INSTRUCTIONS FOR THE TASK: The whole listing, repeated exactly, is what this task asks for.

DATA FOR THE TASK:
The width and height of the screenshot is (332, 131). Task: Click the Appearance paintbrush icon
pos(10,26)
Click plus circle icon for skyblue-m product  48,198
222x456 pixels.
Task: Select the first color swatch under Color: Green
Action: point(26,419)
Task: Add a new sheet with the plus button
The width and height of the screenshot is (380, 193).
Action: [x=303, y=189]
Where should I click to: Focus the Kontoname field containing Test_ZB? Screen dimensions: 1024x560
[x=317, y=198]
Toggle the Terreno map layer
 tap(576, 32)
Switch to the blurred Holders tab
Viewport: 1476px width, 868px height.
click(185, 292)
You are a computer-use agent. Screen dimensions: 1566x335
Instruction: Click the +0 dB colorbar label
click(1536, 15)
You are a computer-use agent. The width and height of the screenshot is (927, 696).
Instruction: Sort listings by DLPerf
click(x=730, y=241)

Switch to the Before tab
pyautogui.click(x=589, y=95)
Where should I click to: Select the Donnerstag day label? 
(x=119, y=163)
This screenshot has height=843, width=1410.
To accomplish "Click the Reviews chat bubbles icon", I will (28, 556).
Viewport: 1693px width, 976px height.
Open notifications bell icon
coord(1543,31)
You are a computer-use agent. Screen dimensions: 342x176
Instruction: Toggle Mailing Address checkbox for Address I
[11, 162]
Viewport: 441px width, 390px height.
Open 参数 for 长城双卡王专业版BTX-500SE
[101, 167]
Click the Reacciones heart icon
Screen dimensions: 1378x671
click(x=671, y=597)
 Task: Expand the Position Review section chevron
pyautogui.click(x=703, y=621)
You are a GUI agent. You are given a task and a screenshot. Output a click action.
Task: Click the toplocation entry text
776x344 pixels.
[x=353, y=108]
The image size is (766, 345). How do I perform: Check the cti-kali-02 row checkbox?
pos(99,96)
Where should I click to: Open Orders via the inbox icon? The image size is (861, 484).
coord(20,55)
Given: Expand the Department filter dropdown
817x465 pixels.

RESPONSE AREA:
The width and height of the screenshot is (332, 131). Task: Click the Appearance paintbrush icon
pos(10,26)
Click plus circle icon for skyblue-m product  48,198
222x456 pixels.
Task: Select the first color swatch under Color: Green
Action: point(26,419)
Task: Add a new sheet with the plus button
The width and height of the screenshot is (380, 193).
Action: [x=303, y=189]
Where should I click to: Focus the Kontoname field containing Test_ZB? Screen dimensions: 1024x560
[x=317, y=198]
Toggle the Terreno map layer
 tap(576, 32)
Switch to the blurred Holders tab
Viewport: 1476px width, 868px height.
click(185, 292)
You are a computer-use agent. Screen dimensions: 1566x335
Instruction: Click the +0 dB colorbar label
click(1536, 15)
You are a computer-use agent. The width and height of the screenshot is (927, 696).
Instruction: Sort listings by DLPerf
click(x=730, y=241)

Switch to the Before tab
pyautogui.click(x=589, y=95)
Where should I click to: Select the Donnerstag day label? 
(x=119, y=163)
This screenshot has height=843, width=1410.
To accomplish "Click the Reviews chat bubbles icon", I will (28, 556).
Viewport: 1693px width, 976px height.
Open notifications bell icon
coord(1543,31)
You are a computer-use agent. Screen dimensions: 342x176
Instruction: Toggle Mailing Address checkbox for Address I
[11, 162]
Viewport: 441px width, 390px height.
Open 参数 for 长城双卡王专业版BTX-500SE
[101, 167]
Click the Reacciones heart icon
Screen dimensions: 1378x671
click(x=671, y=597)
 Task: Expand the Position Review section chevron
pyautogui.click(x=703, y=621)
You are a GUI agent. You are given a task and a screenshot. Output a click action.
Task: Click the toplocation entry text
776x344 pixels.
[x=353, y=108]
The image size is (766, 345). How do I perform: Check the cti-kali-02 row checkbox?
pos(99,96)
Where should I click to: Open Orders via the inbox icon? The image size is (861, 484).
coord(20,55)
Given: Expand the Department filter dropdown
817x465 pixels.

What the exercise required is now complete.